The result should be the lines from the one holding "Given: Switch to the Explanation tab" to the final line of the records below, repeated exactly and with no pictures.

───

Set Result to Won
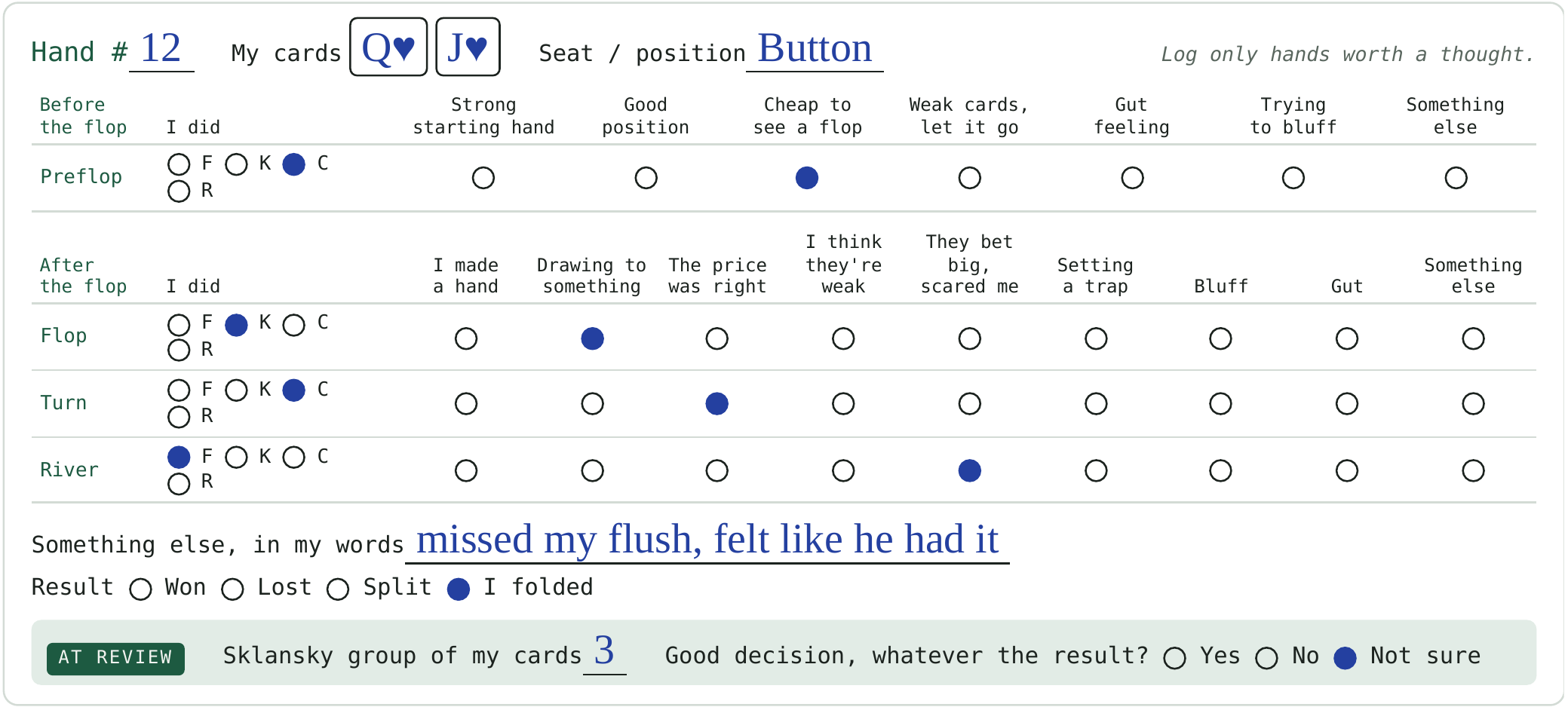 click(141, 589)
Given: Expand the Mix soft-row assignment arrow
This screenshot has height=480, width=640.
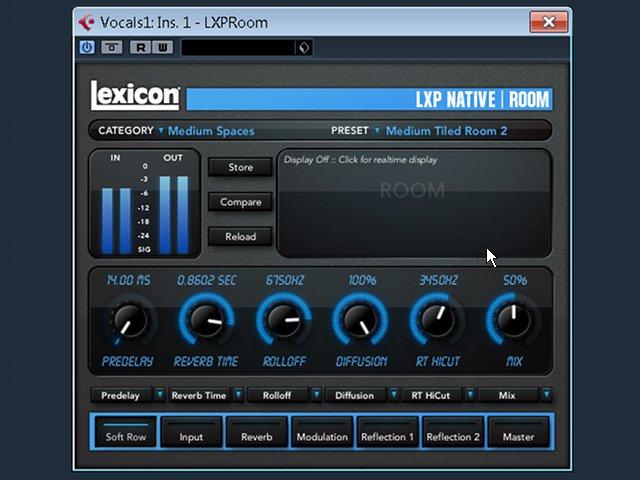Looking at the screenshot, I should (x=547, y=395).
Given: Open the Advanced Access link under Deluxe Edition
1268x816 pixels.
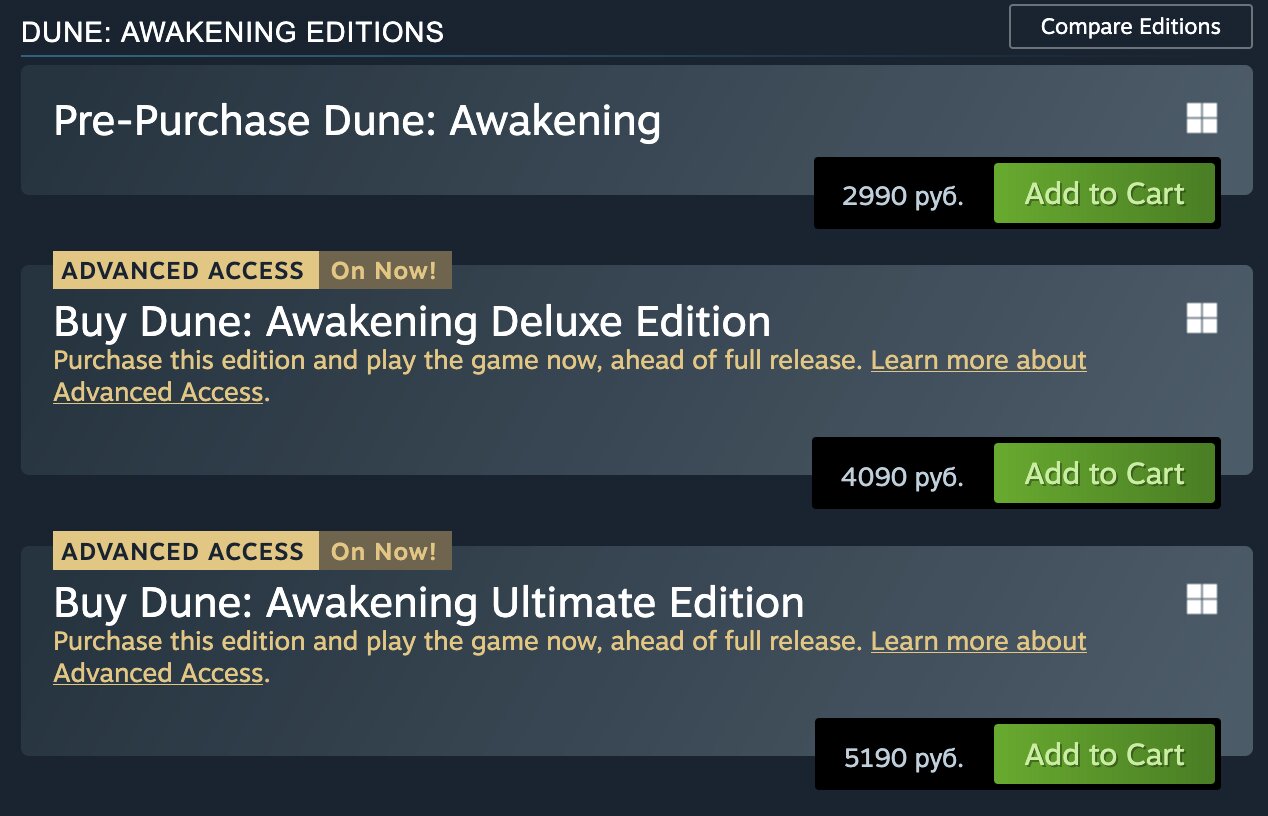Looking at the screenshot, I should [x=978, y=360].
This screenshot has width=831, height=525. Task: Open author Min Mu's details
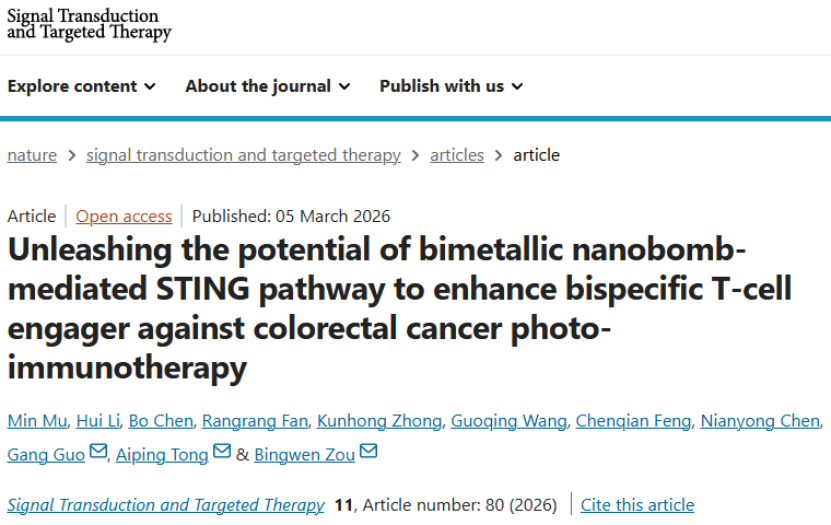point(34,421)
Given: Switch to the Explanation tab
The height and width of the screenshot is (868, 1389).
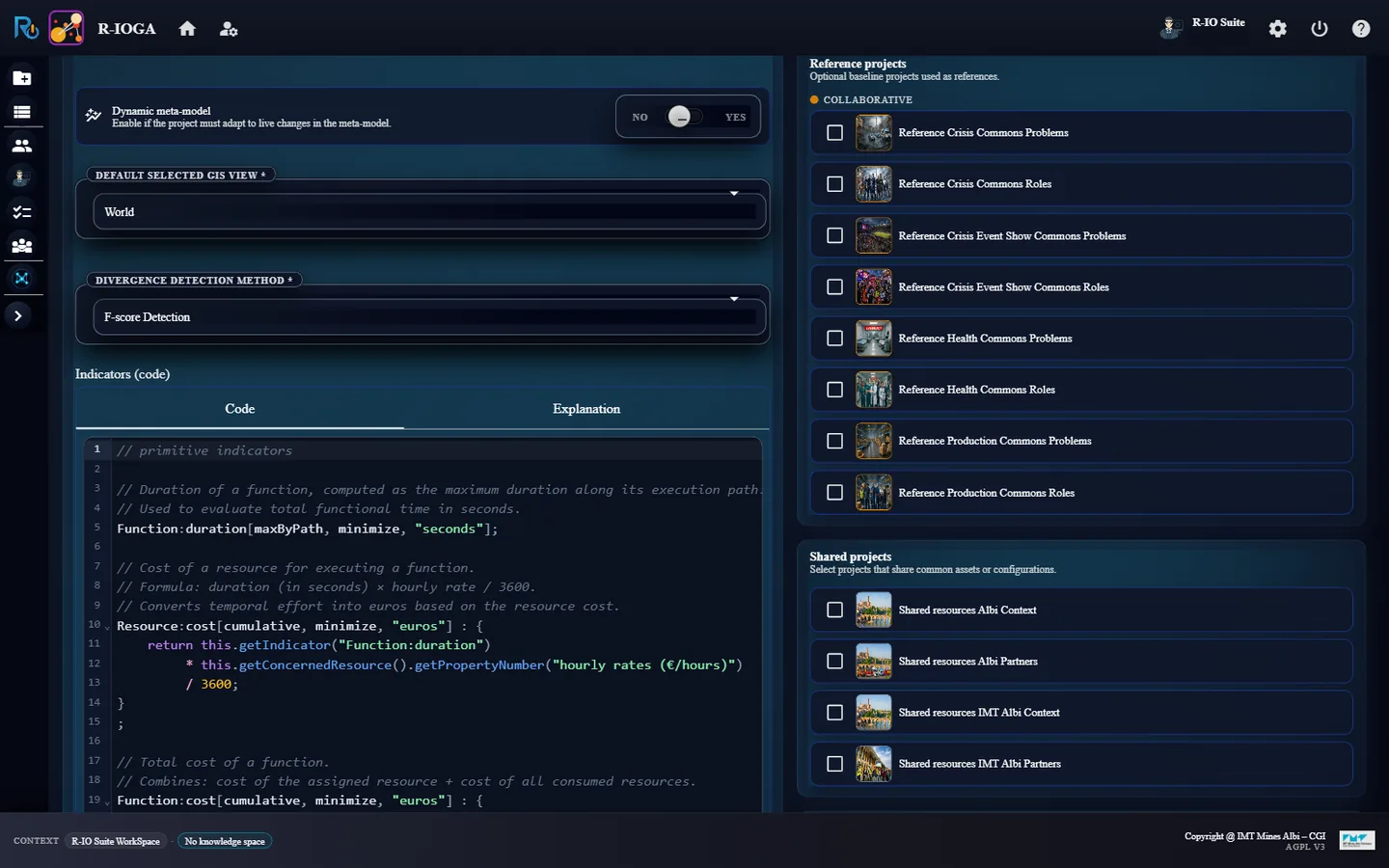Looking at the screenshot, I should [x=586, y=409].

───

▶ _Task output_
Given: Switch to the Explanation tab
The height and width of the screenshot is (868, 1389).
Looking at the screenshot, I should [x=586, y=409].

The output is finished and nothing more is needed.